To ensure reliable compressor operation, it is imperative to operate below the maximum allowable compression, tension and total combined rod load limits defined by the manufacturer. When compressors with large pistons are operated at high speeds and/or low compression ratios, it may be necessary to calculate the Dynamic or Net Rod Loads, which include the gas rod loads and the inertial rod load resulting from the reciprocating masses. Compression and tension net rod load limits are provided by the manufacturer.
Low Degrees of Rod Reversal
Each time the net force on the piston rod switches from compression to tension or from tension to compression, this is referred to as a cross-head pin reversal or, more simply, a reversal. It is essential that two reversals occur every full rotation of the compressor crank shaft in order to achieve proper lubrication of the cross-head pin.
Reversals are measured in degrees of rotation of the crankshaft and Detechtion Technologies recommends operating with a minimum of 70° of reversal in order to exceed all manufacturers’ minimum requirements. Although rod reversals will usually remain high under normal double-acting (compressing on both the head-end and crank-end of the cylinder) operation, the following occurrences will result in a decrease in reversals:
- Single-Acting Cylinders
- Low RPM
- Damaged Discharge Valves
- High Compression Ratios
- Low Volumetric Efficiencies
- Small Cylinder Bores with Large Piston Rods
Low Volumetric Efficiencies
The volumetric efficiency of a cylinder is the ratio of actual cylinder capacity to piston swept volume. Therefore, it is essentially a measure of the proportion of the stroke that is being used to draw new gas into the cylinder and has a direct influence on the opening and closing of the compressor valves. In operating scenarios with volumetric efficiencies less than 20%, valves may not have sufficient time to fully open before the piston reaches the end of its stroke. This will result in the valve being slammed shut and decreasing overall valve life.

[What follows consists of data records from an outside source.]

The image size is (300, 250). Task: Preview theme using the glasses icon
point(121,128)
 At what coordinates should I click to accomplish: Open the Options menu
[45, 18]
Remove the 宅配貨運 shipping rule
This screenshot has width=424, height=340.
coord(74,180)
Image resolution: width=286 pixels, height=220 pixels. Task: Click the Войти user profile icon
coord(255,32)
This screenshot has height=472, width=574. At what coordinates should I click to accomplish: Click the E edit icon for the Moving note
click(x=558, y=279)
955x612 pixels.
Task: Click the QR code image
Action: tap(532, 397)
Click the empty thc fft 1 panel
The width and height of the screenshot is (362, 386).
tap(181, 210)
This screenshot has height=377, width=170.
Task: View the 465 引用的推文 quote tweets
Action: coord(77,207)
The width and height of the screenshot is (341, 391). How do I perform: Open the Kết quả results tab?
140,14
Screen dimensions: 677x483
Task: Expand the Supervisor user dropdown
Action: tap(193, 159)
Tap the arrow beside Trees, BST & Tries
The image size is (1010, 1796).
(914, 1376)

The volumetric efficiency of a cylinder is influenced by the mechanical clearance of a cylinder (any volume not swept by the piston), compression ratio and gas composition. ISO13631/API11P standards state that, in all cases where clearance volume is added to a compressor cylinder end, the volumetric efficiency shall not be reduced to less than 15%.

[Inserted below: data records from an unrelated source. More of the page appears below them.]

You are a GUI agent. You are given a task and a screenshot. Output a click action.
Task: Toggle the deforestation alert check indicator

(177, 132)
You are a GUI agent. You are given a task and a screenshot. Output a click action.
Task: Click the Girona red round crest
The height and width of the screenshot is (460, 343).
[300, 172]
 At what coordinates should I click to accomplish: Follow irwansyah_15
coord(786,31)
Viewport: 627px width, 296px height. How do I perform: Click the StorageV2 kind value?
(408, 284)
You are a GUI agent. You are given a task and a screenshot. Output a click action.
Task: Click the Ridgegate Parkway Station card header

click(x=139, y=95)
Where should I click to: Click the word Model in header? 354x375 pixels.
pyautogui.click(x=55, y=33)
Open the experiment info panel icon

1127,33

Compression Health - Blowby
Blowby is an indication of the health and efficiency of the valves and piston rings inside each cylinder. It is a term used by Detechtion Technologies to quantify inefficiencies in the compression process and is a measure of the number of molecules of gas that are being re-circulated and recompressed within a cylinder. As more gas is re-circulated and recompressed, the temperature rise across the cylinder increases, more horsepower is required and the cylinder’s capacity to compress gas decreases.
Although blowby is not actually a limit of a compressor, the presence of blowby will often result in the compressor reaching a limit prematurely as a result of elevated suction pressures and/or discharge temperatures on the affected stage. In addition, blowby can signify damaged discharge valves, which can lead to loss of crosshead pin reversals and additional damage to the compressor.